KVLX
- Franklin, Texas; United States;
- Broadcast area: College Station area
- Frequency: 103.9 MHz

Programming
- Format: Contemporary Christian
- Network: K-Love

Ownership
- Owner: Educational Media Foundation

History
- First air date: June 26, 1986
- Former call signs: KCRM (1982–1993); KHLR (1993–2001); KXCS (2001–2007); KJXJ (2007–2018);

Technical information
- Licensing authority: FCC
- Facility ID: 72718
- Class: C3
- ERP: 8,700 watts
- HAAT: 167.5 m (550 ft)
- Transmitter coordinates: 30°53′5″N 96°32′29″W﻿ / ﻿30.88472°N 96.54139°W

Links
- Public license information: Public file; LMS;
- Website: www.klove.com

= KVLX =

KVLX (103.9 FM, "K-LOVE") is a radio station owned by Educational Media Foundation (EMF) licensed to Franklin, Texas with studios in Bryan, Texas. The station carries EMF's K-LOVE contemporary Christian music format. The transmitter is located in Hearne, Texas.

==History==
The station first existed as KCRM from June 1, 1982 to December 27, 1993, before changing its call sign to KHLR. On April 9, 2001, the station's call sign became KXCS, which it kept until receiving the call sign of KJXJ on March 29, 2007.

===KXCS===
KXCS used the slogans "103.9 XCS, Everything That Rocks" and "Aggieland's New Rock Alternative, 103.9 The X", and once carried the Lex and Terry and Loveline programs.

===Transition to KJXJ===
On the evening of March 19, 2007, DJs announced that the station was changing from the Rock/Alternative Rock format. The last DJs that night were Kira McKinney (on-air moniker: "The Queen of Rock") to 10 PM, and Dex Peck from 10 PM-midnight. The last songs under the old format: "I Ran (So Far Away)" by A Flock of Seagulls; "Snakes on a Plane (Bring It)" by Cobra Starship; "Joker and the Thief" by Wolfmother; "Teenage Dirtbag" by Wheatus; and "Another One Bites the Dust" by Queen, dedicated by Dex to a list of staffers.

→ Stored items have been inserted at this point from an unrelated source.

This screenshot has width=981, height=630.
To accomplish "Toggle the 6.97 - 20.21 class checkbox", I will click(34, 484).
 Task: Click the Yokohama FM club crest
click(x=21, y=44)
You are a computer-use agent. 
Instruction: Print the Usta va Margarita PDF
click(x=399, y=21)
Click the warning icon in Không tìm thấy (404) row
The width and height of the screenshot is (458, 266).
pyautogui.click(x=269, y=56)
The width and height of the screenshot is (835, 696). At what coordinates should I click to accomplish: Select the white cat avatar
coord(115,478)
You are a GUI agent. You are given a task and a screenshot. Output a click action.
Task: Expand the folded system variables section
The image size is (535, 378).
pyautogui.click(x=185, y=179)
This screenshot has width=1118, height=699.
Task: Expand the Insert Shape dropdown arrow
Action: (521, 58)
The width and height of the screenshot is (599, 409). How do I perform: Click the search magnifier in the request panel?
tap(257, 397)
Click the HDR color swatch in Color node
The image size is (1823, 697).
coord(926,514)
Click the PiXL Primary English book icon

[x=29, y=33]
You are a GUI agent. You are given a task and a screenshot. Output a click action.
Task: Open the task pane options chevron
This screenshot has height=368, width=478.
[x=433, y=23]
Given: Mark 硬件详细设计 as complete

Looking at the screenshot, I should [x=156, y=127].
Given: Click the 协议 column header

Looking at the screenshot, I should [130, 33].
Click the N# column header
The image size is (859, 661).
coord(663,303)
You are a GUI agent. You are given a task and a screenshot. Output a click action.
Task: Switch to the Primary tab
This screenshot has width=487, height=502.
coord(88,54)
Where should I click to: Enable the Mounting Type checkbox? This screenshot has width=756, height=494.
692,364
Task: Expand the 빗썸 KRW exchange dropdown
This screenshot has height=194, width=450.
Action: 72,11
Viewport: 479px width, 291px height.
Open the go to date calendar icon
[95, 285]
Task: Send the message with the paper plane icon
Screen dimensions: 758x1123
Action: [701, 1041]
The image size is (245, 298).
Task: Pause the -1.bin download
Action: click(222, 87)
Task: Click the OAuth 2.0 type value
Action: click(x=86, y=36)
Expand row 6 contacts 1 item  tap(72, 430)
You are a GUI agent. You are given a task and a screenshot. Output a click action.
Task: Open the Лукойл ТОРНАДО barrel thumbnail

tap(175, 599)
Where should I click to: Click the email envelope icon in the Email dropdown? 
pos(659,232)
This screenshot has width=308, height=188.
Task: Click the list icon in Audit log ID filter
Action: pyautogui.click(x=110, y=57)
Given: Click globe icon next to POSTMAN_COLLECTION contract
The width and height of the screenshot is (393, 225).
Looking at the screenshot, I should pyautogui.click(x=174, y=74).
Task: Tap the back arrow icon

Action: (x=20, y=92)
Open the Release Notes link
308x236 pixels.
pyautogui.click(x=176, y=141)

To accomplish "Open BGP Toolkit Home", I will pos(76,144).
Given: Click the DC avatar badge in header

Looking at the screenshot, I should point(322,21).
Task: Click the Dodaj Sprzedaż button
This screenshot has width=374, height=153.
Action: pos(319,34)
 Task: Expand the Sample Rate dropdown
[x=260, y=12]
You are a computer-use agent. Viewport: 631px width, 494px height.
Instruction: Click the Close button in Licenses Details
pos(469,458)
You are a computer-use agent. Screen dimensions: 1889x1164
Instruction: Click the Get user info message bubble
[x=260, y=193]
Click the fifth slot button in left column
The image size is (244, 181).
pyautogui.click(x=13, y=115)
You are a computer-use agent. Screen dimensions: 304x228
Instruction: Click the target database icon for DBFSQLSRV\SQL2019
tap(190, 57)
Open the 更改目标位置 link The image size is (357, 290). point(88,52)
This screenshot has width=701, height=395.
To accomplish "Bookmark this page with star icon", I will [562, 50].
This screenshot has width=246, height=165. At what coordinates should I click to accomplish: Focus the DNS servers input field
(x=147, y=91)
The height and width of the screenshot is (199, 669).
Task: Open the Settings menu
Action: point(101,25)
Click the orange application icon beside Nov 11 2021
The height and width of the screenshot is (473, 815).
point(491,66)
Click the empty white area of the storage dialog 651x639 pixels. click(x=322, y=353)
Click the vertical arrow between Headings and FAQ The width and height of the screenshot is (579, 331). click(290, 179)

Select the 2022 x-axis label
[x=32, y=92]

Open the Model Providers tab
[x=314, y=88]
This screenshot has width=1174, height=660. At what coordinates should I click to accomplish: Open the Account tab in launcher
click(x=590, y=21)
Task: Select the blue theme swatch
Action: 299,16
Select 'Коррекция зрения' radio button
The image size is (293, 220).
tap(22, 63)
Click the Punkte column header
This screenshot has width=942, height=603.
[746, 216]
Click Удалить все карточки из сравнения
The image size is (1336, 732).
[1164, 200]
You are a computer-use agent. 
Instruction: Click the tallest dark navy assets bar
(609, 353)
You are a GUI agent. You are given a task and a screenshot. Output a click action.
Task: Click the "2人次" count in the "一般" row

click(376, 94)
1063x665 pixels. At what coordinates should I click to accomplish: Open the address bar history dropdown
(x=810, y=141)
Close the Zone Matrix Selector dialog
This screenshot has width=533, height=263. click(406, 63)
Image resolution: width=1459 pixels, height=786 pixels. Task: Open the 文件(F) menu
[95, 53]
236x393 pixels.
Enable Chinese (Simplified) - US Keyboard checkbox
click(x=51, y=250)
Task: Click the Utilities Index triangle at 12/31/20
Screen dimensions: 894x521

The transition day of March 20 was a confusing and motley collection of music not conforming to a single genre. Across the course of the day, listeners heard a bizarre mixture of rap, classic rock, show tunes, TV theme songs, reggae, easy listening, and others. Shortly after midnight, the audio feed abruptly cut off in the middle of a long string of Irish Drinking Songs, and suddenly new programming came over the air, identifying the broadcast as a Jack FM station. On April 3, 2007, this station began identifying itself as KJXJ.

===Return to rock===

logo used under previous format

On September 20, 2010, KJXJ abandoned the Jack format and became "Rock 103.9."

===ESPN Aggieland===
On March 2, 2015, KJXJ changed their format from rock to sports, branded as "ESPN Aggieland".

===103.9 The Wolf===
On October 17, 2016, KJXJ changed their format from sports to classic rock, branded as "103.9 The Wolf".

===Sale to Educational Media Foundation===
On March 29, 2018, it was announced that Educational Media Foundation would purchase KJXJ from Brazos Valley Communications for $325,000. On April 6, a modification was filed with the FCC which changed the facility from commercial to non-commercial status, as required by law, given EMF's status as a non-commercial operator. The purchase closed on June 26, 2018, at which point EMF changed the station's call sign to KVLX, as "103-9 The Wolf" transitioned to Bryan-College Station's full powered "K-Love" affiliate.